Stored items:
BEGIN

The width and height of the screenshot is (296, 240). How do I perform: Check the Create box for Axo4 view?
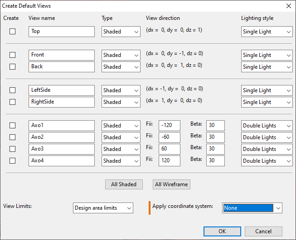point(13,161)
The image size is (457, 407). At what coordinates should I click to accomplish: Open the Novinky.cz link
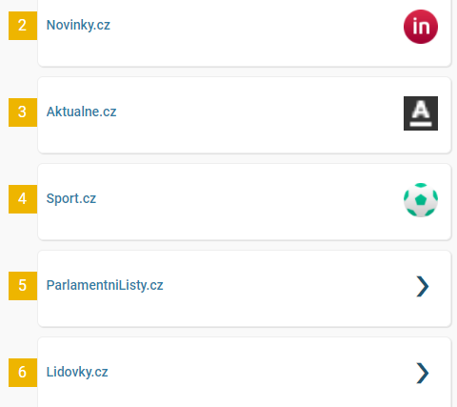coord(78,25)
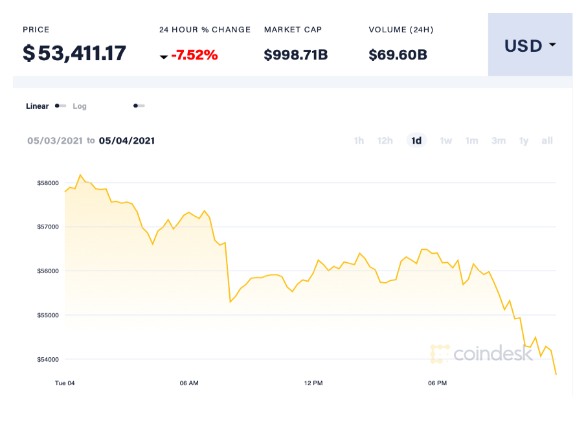This screenshot has width=586, height=435.
Task: Show the 3m time range
Action: (x=498, y=140)
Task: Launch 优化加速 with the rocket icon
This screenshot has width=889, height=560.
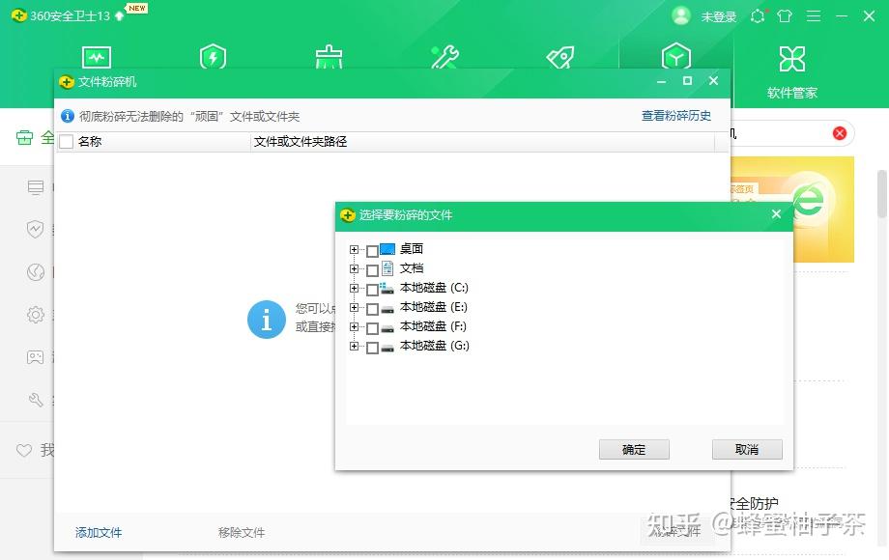Action: tap(559, 58)
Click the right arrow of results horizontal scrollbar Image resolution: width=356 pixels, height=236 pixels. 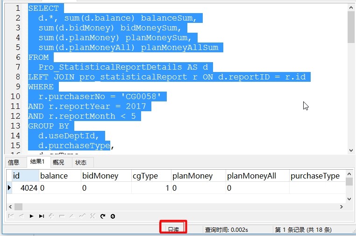[x=341, y=207]
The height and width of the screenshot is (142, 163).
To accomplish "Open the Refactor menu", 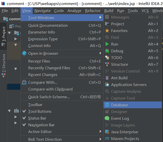I will click(93, 11).
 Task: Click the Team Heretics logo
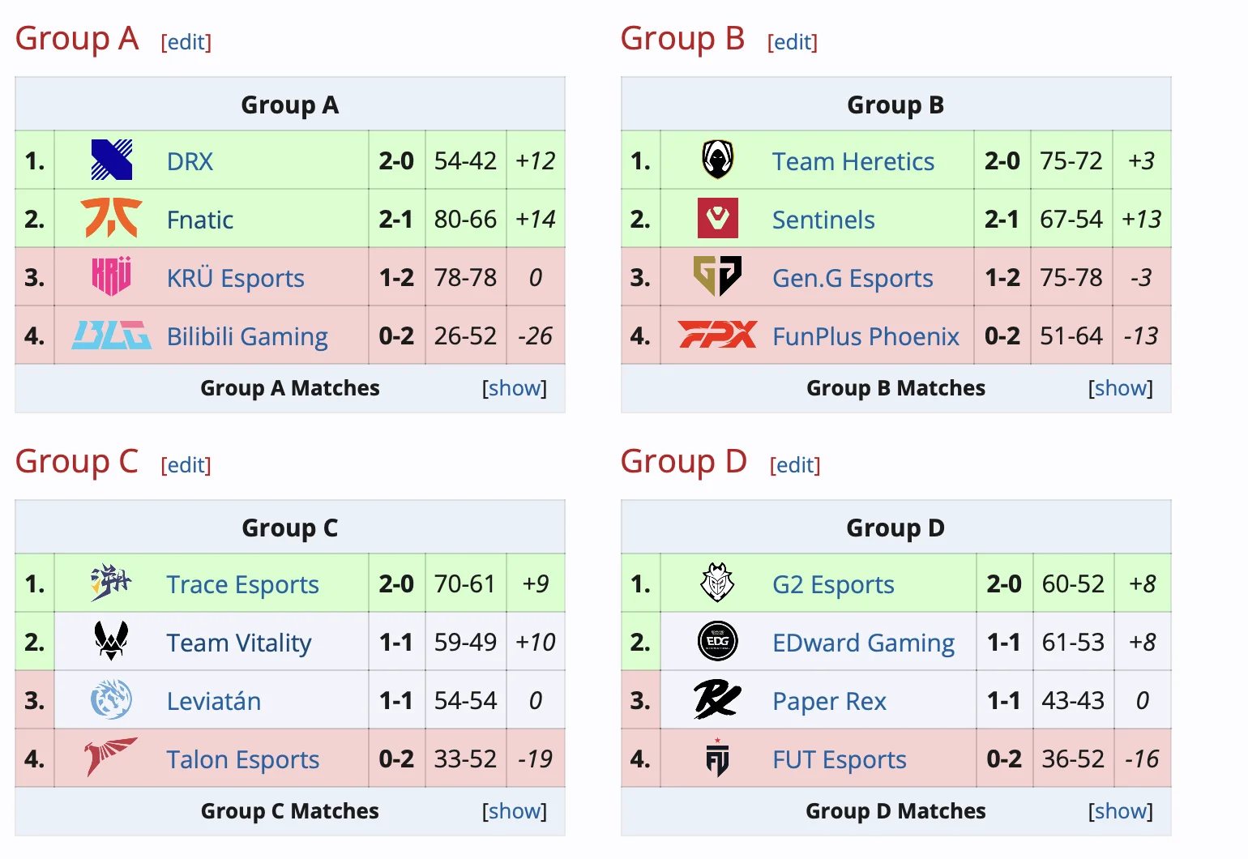tap(717, 160)
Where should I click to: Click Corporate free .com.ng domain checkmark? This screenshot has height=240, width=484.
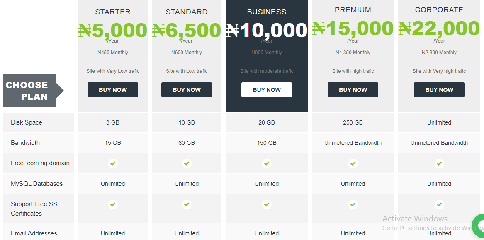[439, 163]
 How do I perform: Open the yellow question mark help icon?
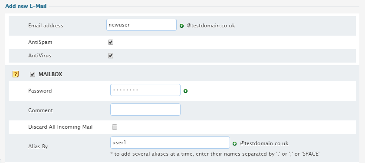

END

### Exercise:
When you find the line that contains "Where should I", retype it and every line after it through the end of the data above, exactly, with no pictures.

### Exercise result:
Where should I click to: Click Corporate free .com.ng domain checkmark? This screenshot has height=240, width=484.
[439, 163]
 How do I perform: Open the yellow question mark help icon?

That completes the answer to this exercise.